- [Work instruction]
Every line of the records counts; transcribe each one exactly.
Material for this task below:
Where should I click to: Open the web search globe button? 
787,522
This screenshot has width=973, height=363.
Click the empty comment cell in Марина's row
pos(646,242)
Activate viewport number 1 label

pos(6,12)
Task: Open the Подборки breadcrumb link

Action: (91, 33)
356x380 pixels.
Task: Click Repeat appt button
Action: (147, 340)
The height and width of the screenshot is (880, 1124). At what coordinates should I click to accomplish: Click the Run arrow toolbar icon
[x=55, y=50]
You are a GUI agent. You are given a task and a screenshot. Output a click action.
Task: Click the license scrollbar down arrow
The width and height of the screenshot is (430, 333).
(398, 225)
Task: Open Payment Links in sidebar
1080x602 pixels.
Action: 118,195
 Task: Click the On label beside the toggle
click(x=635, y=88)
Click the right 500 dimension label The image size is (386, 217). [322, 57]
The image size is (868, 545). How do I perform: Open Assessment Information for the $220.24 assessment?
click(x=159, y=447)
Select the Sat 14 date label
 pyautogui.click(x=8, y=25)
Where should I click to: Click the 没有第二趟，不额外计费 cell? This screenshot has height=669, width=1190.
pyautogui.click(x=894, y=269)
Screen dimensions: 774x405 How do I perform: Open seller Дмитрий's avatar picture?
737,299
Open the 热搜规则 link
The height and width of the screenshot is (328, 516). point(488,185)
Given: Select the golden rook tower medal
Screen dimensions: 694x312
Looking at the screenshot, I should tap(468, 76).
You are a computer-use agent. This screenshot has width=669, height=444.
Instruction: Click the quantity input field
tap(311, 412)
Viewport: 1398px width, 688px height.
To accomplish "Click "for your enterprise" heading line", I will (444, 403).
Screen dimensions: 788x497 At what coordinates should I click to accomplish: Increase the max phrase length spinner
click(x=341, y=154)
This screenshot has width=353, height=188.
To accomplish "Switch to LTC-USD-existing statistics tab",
End of Material for this task.
- [Completed task]
Where should I click to: Open the web search globe button? 
787,522
This screenshot has width=973, height=363.
Click the empty comment cell in Марина's row
pos(646,242)
Activate viewport number 1 label

pos(6,12)
Task: Open the Подборки breadcrumb link

Action: (91, 33)
356x380 pixels.
Task: Click Repeat appt button
Action: (147, 340)
The height and width of the screenshot is (880, 1124). At what coordinates should I click to accomplish: Click the Run arrow toolbar icon
[x=55, y=50]
You are a GUI agent. You are given a task and a screenshot. Output a click action.
Task: Click the license scrollbar down arrow
The width and height of the screenshot is (430, 333).
(398, 225)
Task: Open Payment Links in sidebar
1080x602 pixels.
Action: 118,195
 Task: Click the On label beside the toggle
click(x=635, y=88)
Click the right 500 dimension label The image size is (386, 217). [322, 57]
The image size is (868, 545). How do I perform: Open Assessment Information for the $220.24 assessment?
click(x=159, y=447)
Select the Sat 14 date label
 pyautogui.click(x=8, y=25)
Where should I click to: Click the 没有第二趟，不额外计费 cell? This screenshot has height=669, width=1190.
pyautogui.click(x=894, y=269)
Screen dimensions: 774x405 How do I perform: Open seller Дмитрий's avatar picture?
737,299
Open the 热搜规则 link
The height and width of the screenshot is (328, 516). point(488,185)
Given: Select the golden rook tower medal
Screen dimensions: 694x312
Looking at the screenshot, I should tap(468, 76).
You are a computer-use agent. This screenshot has width=669, height=444.
Instruction: Click the quantity input field
tap(311, 412)
Viewport: 1398px width, 688px height.
To accomplish "Click "for your enterprise" heading line", I will (444, 403).
Screen dimensions: 788x497 At what coordinates should I click to accomplish: Increase the max phrase length spinner
click(x=341, y=154)
This screenshot has width=353, height=188.
To accomplish "Switch to LTC-USD-existing statistics tab",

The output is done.